Well, I just purchased this used Toshiba 52HMX95 DLP projection TV set and while I love the size, when viewing a bright scene, there is a slight fuzziness to the picture. Kind of like a glow to the white/bright area. Any input on how to fix this?


----------



## mechman (Feb 8, 2007)

Can you get a picture of it? Offhand I'd recommend adjusting your Black and White levels with either a calibration dvd or with the THX optimizer found on several movie dvds.

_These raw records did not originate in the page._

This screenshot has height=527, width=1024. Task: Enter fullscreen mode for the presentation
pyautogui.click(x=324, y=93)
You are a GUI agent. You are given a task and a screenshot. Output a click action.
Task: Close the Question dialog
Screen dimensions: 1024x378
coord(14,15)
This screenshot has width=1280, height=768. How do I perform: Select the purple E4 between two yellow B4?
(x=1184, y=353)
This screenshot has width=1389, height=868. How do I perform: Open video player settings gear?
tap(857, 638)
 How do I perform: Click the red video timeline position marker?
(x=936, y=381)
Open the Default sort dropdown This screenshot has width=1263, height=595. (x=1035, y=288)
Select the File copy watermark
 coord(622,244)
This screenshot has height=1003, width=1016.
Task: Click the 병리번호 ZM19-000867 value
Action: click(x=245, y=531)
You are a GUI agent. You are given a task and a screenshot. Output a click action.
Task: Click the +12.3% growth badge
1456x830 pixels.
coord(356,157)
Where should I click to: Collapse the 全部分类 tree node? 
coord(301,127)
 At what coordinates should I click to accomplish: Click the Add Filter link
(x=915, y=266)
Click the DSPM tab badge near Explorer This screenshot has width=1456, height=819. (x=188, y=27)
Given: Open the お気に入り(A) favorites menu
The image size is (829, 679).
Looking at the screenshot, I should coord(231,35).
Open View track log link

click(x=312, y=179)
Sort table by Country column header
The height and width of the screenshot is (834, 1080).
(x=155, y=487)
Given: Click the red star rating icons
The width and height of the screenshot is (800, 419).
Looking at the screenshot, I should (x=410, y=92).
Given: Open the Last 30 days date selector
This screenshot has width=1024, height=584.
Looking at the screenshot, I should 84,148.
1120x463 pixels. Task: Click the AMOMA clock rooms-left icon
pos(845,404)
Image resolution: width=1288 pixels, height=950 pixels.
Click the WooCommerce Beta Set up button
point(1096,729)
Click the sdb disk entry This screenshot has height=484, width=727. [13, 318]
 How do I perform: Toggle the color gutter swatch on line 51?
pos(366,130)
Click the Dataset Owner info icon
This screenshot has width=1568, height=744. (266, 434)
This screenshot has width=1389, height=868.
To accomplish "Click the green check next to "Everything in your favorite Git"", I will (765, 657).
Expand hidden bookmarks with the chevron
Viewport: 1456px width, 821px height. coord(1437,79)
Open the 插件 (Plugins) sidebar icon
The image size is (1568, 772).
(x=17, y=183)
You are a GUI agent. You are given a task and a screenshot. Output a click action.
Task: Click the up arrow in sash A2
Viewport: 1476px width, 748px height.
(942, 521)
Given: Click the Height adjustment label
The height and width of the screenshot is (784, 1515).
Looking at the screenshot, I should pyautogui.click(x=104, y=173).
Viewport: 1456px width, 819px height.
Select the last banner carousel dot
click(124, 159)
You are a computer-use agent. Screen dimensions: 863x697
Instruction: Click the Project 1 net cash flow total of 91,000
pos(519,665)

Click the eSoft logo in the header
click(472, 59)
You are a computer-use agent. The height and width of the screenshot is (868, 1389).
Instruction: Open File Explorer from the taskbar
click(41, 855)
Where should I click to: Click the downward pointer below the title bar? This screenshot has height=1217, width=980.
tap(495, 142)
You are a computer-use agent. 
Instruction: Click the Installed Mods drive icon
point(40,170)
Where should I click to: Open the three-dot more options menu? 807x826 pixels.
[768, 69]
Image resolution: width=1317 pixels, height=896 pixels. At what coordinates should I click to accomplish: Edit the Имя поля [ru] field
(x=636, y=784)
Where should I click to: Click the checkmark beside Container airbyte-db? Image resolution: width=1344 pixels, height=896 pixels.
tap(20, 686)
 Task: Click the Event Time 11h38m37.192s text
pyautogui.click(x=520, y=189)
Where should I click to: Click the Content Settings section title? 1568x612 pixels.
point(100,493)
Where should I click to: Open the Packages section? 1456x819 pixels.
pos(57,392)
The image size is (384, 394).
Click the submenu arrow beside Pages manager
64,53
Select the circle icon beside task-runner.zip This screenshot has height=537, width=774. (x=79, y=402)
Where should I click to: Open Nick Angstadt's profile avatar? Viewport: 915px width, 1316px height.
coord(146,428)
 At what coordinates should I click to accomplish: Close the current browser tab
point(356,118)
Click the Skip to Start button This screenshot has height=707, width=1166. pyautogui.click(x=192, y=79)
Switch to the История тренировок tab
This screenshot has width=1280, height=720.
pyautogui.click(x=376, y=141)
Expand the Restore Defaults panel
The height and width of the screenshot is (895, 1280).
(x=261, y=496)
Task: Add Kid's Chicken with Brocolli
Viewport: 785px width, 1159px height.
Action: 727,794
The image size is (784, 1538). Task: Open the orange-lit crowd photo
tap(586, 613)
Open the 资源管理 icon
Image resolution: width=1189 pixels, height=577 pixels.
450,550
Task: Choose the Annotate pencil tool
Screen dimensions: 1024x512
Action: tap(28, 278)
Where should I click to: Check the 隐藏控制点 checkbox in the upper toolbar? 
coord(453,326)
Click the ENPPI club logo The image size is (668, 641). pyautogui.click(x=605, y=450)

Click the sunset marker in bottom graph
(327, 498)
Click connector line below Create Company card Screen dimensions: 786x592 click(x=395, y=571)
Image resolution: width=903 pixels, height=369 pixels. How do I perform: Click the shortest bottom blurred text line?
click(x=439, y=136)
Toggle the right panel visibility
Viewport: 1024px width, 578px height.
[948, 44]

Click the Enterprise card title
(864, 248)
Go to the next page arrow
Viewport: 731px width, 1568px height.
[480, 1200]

Maybe your brightness is set too high.


----------



## lcaillo (May 2, 2006)

Clean the optics.


----------



## Captain Rex (Aug 31, 2009)

mechman said:


> Can you get a picture of it? Offhand I'd recommend adjusting your Black and White levels with either a calibration dvd or with the THX optimizer found on several movie dvds. Maybe your brightness is set too high.


OK, I can't get a good picture of it. In general, the white haze seems to be bleed off of the white lettering. I've tried playing with the settings to no avail. Any other ideas?


----------



## Captain Rex (Aug 31, 2009)

lcaillo said:


> Clean the optics.


How exactly does one do this? THis set was in a bar before I purchased it and the outside did have a not of smoke grime on it. I'm guessing the same stuff is inside the set and on the screen. Advice on how to clean the screen/optics would be greatly appreciated.


----------